En medio de este día duro, distribuimos la carga de la compra entre las tres y decidimos caminar hasta Palma Real, con la esperanza de encontrar un pon. El tramo de la carretera hacia Palma Real desde el supermercado fue no menos difícil. Del lado derecho del carril hacia Palma Real no hay acera. Decidí entre usar la acera del carril contrario y abrirme paso entre los cuatro carriles de la avenida y los furiosos conductores o quedarme en el lado sin acera, sin tener que cruzar la avenida. Fue duro abrirnos paso entre el polvo, las bocinas y la velocidad de los autos. Dicho sea de paso, le informo a las autoridades pertinentes que atrás de la valla hay espacio suficiente para una acera. Mis hijas le sacaron provecho visual a la caminata, porque en la finca que colinda con la avenida hay una manada de cerdos silvestres con toda y charca chiquero, en la que había una enorme puerca refrescándose y varios puerquitos a su alrededor.

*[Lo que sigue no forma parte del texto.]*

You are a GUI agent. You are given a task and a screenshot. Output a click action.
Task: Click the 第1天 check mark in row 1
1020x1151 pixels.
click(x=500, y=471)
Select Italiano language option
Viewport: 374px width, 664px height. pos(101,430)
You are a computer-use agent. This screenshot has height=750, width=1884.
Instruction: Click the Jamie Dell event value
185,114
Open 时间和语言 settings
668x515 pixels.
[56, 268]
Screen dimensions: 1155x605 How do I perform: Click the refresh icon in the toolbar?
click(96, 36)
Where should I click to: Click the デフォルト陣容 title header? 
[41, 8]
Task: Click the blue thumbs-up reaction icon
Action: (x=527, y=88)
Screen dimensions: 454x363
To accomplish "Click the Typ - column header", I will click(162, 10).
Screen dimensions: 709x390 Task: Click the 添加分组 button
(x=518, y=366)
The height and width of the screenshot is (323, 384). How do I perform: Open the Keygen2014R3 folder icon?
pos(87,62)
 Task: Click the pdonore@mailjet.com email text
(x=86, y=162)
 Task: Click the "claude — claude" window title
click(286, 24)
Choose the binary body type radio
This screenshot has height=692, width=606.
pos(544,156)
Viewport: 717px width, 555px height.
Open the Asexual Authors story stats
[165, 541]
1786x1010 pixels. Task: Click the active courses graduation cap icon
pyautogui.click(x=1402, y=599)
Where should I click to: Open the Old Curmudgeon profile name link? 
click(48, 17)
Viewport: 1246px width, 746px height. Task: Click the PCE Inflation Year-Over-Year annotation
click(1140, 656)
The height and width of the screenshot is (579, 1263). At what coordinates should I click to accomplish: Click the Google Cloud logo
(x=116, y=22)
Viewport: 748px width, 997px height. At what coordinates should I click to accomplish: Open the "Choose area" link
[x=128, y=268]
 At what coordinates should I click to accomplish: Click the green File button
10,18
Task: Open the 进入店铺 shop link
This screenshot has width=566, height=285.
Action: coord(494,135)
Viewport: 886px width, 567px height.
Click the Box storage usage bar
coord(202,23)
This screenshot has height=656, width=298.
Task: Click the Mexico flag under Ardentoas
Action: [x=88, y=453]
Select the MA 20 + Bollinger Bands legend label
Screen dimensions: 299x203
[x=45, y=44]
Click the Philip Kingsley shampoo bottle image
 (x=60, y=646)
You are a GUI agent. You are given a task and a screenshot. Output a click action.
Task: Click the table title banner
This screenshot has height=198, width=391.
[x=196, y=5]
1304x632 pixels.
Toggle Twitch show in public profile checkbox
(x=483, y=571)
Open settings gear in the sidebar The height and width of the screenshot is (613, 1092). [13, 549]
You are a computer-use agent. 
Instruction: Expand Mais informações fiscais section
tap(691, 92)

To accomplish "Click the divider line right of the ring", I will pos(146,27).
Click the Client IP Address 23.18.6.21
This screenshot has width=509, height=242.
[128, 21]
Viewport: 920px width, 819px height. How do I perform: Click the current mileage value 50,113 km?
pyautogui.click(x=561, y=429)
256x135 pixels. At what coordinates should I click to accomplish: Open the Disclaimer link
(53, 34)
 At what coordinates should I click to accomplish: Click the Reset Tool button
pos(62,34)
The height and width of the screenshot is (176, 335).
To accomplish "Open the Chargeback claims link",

Llegamos a nuestro destino con los pies y el espíritu entristecidos. En la cultura del auto el individuo vive la desesperanza de estar a pie, lo que le empuja a correr al “dealer” de carros más cercano a comprar la máquina sobre ruedas para la que cualifique y si no cualificas te cualifican como sea. La conspiración ulterior es confiscar y esclavizar tu sueldo a largo plazo, todos ganan. Mientras tanto sin mi quinta extremidad y sin recursos para adquirir otra, seguiré sufriendo la minusvalía de estar a pie en la sociedad de la cultura del auto.